§ **Excerpt to read**:
··········
Friday, March 20, 2015

Trade Finance Instruments – Let the terminology battle begin!


Assume you are 18 years old and you want to buy a car.

  • Usually, at that age, you don't have the money to buy a car. This is why you need financing. If you have at least some money, short-term financing may be enough. However, if you have nothing, long-term financing is needed. (Scenario 1)
  • But perhaps, by chance, your are already rich at that age. But even then, the car seller normally will not trust you. This is why you need some form of guarantee, usually from your parents. (Scenario 2)

Now assume, you start a company to build an electric car. As you don't have a specific buyer yet, you need financing to bridge the time until you have build and sold your car. (Scenario 3)

The three scenarios are all you need to understand trade finance instruments:

  • Scenario 1: If you finance short-term, we call that factoring. If you finance long-term, we call that a buyer-credit, leasing, or forfaiting.
  • Scenario 2: A letter of credit, demand bond, guarantee, indemnity, or comfort letter can reassure your seller of your creditworthiness.
  • Scenario 3: In trade finance speak, we talk about a pre-financing agreement.





Factoring

Factoring means transferring an exporter’s short-term account receivable to a factor. The transfer price is lowered by a margin that remunerates the factor for the recovery of the claim. At international level, factoring can, depending on the countries involved, be governed by the Ottawa Convention on International Factoring dated May 28, 1988.
··········
§ **Information supplied**:
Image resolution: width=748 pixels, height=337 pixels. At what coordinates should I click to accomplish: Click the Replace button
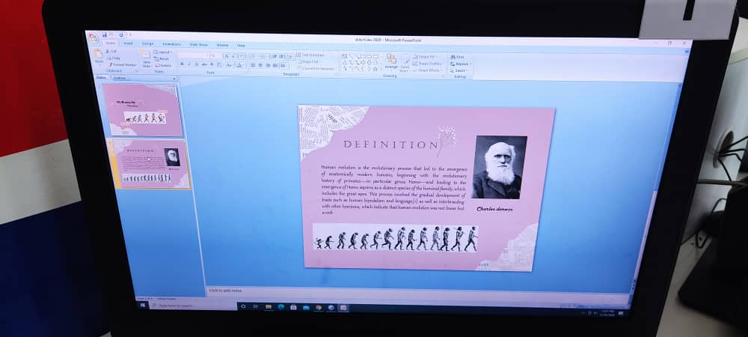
··········
§ **Jobs**:
1: According to the trade finance post, what convention can govern factoring at the international level?
2: Extend the trade finance post by writing the passage that comes after its final sentence.
The listing has no connection to the trade finance post.

§ **Answers for the exercise**:
1: The Ottawa Convention on International Factoring, dated May 28, 1988.

2:
Buyer Credit

A buyer credit grants financing to a foreign buyer, even though it is disbursed directly to the exporter. A buyer credit can benefit of an ECA cover, ECA refinancing, or ECA interest rate stabilization.


Leasing

Leasing means that a financial institution buys the good or machine (through a special purpose vehicle) and lends it to the buyer. The buyer then doesn’t pay a purchase price or interest thereon but only a rental fee. At international level, leasing can, depending on the countries involved, be governed by the Ottawa Convention on International Financial Leasing dated May 28, 1988.


Forfaiting

Forfaiting designates factoring for mid- and long-term receivables.


Letter of credit (= documentary credit)

The letter of credit is a contract under which a bank agrees to pay the seller, in connection with the export of specific goods, against the presentation of specified documents, relating to those goods. Despite its name, the letter of credit constitutes a payment instrument and only guarantees such payment. However, it is usually not a credit as such. In other words, the commercial contract will provide for a payment through letter of credit.

A letter of credit is an independent obligation of the Issuing Bank; however, this obligation is closely linked to the underlying claim through the documents which shall be presented.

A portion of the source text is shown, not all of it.